A booking flow must distinguish between "slot checked", "slot reserved", "booking confirmed", and "notification sent". If the confirmation email fails, the booking may still be valid.

Content publishing

A content job has two separate acceptance criteria: source publication and live-site publication. A pushed commit is not proof that the public page updated. The recovery state should say whether the repo push, webhook, build, cache revalidation, and live URL verification succeeded.

AI agents and tool use

Agentic workflows add another layer. If an agent can call tools, the workflow needs to know which tool calls were offered, approved, started, completed, failed, or rolled back. The transcript is useful context, but it is not the recovery ledger.

A simple implementation pattern

You do not need a large orchestration platform to adopt the discipline.

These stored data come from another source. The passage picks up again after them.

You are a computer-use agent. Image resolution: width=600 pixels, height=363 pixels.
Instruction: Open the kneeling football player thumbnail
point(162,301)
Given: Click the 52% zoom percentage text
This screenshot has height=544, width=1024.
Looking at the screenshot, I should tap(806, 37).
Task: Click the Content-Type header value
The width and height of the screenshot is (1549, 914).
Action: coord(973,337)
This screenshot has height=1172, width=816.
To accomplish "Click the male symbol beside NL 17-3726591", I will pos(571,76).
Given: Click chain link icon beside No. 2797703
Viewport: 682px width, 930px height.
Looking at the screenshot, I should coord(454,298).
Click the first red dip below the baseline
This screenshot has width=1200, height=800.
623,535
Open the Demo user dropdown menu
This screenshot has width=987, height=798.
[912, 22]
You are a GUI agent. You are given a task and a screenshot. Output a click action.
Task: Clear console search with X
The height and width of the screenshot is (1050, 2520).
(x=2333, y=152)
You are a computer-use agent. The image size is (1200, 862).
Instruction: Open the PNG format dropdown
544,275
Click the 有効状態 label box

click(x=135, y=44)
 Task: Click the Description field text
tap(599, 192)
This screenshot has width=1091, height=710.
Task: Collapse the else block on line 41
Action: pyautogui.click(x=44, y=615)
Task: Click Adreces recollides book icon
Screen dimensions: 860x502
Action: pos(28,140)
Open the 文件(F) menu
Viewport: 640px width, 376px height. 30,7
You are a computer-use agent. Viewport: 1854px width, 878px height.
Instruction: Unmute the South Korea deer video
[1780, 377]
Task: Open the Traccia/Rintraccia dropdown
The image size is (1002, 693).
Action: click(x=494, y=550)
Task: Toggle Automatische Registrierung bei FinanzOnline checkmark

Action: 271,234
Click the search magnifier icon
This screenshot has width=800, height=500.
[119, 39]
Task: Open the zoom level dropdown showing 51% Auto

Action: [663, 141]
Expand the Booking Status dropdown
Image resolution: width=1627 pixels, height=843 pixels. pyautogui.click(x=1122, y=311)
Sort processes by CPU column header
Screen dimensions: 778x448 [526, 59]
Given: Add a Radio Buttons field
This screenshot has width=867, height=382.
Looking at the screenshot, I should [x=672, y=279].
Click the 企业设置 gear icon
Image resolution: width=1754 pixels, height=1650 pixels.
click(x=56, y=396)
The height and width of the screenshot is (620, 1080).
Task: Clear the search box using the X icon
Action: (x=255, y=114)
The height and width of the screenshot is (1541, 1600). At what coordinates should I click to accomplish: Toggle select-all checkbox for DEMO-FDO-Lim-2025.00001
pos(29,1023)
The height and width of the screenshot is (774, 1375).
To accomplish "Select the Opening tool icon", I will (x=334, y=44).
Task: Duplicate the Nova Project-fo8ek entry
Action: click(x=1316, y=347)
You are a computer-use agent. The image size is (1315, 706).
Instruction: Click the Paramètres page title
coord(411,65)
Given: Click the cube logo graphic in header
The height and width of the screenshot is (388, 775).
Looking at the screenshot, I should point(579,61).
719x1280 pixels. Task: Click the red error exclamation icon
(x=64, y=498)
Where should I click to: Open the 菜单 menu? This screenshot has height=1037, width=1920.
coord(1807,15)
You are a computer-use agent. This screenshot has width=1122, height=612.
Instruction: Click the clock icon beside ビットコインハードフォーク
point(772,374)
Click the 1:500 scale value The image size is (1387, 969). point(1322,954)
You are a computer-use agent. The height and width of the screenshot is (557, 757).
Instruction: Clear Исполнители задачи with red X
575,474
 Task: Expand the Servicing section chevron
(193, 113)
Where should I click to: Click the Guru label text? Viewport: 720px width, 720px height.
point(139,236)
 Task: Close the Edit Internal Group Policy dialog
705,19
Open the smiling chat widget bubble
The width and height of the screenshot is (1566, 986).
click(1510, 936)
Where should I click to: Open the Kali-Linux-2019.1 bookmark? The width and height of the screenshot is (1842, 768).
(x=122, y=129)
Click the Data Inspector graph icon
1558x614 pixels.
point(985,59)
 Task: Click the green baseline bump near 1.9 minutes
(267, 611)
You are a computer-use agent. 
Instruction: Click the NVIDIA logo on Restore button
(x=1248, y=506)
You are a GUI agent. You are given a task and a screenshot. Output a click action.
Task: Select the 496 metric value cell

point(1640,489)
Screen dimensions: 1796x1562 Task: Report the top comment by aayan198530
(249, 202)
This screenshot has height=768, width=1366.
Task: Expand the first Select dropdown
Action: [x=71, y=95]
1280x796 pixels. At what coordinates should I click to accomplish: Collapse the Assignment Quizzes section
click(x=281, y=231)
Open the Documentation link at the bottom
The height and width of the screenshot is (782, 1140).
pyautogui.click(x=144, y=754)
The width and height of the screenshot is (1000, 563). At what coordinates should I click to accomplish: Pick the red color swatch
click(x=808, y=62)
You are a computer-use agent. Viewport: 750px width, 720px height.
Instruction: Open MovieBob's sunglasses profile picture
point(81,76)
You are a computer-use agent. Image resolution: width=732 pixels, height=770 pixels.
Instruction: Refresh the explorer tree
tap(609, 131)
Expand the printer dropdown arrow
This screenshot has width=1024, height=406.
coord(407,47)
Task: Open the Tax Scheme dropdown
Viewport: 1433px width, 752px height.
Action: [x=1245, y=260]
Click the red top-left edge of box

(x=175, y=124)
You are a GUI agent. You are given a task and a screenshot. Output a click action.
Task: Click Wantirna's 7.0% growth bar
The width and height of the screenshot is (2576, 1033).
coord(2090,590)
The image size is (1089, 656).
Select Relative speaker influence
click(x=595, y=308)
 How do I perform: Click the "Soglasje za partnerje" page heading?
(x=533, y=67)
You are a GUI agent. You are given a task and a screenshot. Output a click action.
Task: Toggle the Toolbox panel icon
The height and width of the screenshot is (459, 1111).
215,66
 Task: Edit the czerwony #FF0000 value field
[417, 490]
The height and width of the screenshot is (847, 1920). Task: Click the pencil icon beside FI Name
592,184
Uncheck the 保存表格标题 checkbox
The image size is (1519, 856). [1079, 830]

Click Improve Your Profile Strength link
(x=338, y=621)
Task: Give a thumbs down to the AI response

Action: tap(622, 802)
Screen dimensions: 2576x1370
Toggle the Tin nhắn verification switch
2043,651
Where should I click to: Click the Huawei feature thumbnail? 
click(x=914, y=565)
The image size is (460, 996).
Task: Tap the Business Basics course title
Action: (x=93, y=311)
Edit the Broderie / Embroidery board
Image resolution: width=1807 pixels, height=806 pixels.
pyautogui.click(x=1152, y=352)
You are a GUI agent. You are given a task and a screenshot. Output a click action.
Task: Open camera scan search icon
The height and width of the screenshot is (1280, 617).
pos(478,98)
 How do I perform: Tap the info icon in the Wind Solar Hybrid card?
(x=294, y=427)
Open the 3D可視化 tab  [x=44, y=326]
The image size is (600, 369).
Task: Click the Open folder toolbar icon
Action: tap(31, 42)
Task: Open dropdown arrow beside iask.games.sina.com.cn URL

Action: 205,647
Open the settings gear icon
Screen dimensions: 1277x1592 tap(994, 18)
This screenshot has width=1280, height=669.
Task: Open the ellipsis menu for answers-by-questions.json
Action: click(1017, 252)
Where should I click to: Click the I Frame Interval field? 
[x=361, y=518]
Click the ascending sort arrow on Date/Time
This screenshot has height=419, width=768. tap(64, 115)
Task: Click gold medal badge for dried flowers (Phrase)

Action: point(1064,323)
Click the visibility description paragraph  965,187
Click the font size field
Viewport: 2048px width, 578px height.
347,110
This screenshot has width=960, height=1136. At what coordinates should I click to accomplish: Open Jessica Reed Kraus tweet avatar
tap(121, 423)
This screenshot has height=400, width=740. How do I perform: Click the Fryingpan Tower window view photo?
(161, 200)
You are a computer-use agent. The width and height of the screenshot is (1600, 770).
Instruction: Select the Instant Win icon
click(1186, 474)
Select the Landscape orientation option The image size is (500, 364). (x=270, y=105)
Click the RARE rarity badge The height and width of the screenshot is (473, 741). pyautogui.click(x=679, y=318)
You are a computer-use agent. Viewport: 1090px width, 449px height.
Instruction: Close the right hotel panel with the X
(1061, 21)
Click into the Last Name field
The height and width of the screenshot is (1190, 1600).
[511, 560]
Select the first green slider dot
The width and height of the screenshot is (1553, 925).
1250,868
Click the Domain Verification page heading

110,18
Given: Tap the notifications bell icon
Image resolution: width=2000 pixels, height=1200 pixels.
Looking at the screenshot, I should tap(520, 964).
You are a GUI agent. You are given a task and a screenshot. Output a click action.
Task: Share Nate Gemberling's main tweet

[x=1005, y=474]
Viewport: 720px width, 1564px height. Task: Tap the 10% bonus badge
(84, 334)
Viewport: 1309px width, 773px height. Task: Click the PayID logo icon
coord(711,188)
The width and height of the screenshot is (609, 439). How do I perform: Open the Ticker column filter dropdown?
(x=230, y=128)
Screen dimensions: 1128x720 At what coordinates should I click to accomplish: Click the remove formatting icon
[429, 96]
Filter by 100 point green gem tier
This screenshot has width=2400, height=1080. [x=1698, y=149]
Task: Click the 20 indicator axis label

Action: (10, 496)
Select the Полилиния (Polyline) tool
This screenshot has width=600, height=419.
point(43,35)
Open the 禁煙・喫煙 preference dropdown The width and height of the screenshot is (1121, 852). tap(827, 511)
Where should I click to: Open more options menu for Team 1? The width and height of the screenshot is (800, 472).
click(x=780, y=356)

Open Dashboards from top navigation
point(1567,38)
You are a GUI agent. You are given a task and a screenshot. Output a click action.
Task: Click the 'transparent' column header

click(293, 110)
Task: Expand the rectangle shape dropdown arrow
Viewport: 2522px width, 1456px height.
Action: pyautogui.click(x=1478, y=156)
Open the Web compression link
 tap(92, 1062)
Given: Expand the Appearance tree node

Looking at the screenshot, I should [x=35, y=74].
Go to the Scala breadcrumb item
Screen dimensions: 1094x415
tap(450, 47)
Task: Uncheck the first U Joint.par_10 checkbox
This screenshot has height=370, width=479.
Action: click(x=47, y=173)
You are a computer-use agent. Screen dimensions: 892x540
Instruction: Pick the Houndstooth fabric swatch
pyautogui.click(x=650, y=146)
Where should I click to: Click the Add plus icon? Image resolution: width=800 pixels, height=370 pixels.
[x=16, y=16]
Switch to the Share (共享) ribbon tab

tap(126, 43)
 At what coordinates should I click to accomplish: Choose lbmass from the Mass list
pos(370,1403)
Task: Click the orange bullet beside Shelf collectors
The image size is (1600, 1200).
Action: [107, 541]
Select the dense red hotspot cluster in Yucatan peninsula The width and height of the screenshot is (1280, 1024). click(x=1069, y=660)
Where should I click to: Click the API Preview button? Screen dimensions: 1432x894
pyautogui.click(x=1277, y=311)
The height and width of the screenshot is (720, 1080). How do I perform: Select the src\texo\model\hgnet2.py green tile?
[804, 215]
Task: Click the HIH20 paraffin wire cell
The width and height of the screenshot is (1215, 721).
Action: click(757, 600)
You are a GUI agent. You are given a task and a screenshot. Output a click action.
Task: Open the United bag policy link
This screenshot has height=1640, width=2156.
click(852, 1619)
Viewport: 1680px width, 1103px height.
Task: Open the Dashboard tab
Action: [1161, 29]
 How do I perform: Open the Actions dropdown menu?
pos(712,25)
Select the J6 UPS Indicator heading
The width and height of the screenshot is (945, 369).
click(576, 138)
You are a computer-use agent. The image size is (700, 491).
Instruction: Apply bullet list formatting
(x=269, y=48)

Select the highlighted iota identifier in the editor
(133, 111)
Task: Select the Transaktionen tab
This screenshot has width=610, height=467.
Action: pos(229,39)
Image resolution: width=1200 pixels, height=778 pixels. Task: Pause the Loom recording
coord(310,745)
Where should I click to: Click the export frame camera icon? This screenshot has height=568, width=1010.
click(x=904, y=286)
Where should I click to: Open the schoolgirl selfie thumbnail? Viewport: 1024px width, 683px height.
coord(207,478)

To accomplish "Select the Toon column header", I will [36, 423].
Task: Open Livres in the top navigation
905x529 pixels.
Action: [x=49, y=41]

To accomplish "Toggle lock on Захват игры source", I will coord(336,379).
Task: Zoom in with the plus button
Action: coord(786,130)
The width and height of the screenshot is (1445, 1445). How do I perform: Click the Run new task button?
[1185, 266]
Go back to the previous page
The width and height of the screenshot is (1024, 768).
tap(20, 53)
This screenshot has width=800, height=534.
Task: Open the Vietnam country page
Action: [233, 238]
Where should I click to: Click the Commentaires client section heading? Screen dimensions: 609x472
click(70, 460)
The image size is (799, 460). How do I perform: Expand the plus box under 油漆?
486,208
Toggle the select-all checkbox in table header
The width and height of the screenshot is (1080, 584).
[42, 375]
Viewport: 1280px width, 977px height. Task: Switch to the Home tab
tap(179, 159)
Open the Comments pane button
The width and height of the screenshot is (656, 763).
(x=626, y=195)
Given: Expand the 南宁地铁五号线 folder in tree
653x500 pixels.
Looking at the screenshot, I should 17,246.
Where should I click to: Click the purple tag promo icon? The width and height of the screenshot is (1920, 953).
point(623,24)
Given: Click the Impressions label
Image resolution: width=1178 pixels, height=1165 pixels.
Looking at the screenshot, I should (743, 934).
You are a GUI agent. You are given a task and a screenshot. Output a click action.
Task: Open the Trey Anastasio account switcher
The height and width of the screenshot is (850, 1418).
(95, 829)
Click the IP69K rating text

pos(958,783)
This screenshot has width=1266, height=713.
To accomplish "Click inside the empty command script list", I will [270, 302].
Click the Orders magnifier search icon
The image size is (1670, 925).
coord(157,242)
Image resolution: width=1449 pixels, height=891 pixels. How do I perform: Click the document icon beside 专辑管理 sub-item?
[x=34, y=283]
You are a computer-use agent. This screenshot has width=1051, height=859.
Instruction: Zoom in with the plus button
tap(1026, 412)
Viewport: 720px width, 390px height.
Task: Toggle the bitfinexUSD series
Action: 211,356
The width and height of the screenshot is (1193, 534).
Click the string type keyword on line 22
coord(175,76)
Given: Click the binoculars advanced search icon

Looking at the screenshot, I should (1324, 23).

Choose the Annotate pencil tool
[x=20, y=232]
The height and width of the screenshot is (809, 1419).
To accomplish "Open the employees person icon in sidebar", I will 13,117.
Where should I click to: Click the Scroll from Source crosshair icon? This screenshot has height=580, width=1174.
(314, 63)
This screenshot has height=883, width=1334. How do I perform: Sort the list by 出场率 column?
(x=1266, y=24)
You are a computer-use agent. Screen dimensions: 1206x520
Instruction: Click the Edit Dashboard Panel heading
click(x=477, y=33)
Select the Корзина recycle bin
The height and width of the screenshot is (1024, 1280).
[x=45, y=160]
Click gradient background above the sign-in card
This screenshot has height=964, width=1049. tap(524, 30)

Start with a workflow table:

id
kind
source_event_id
state
last_successful_step
external_ids
attempt_count
next_retry_at
requires_human_review
error_summary
created_at
updated_at

Then define each step with four fields:

step_name
idempotency_key
on_success
on_failure

For write steps, store the external id before moving on. For notification steps, store the provider message id. For publish steps, store both the source commit and live verification result.

That gives you a system that can answer the only question that matters during an incident: what happened, and what is safe to do next?

The practical takeaway

Cloudflare's rollback-context update is not only a Workflows feature. It is a useful design prompt for every automation that has side effects.

Retries make a system persistent. Recovery contracts make it trustworthy.

Before adding another AI tool, webhook, enrichment provider, or publishing job, write down the recovery contract. Decide what can safely retry, what should roll back, what must be reconciled, and when a human should take over. That is the difference between automation that merely runs and automation a business can actually depend on.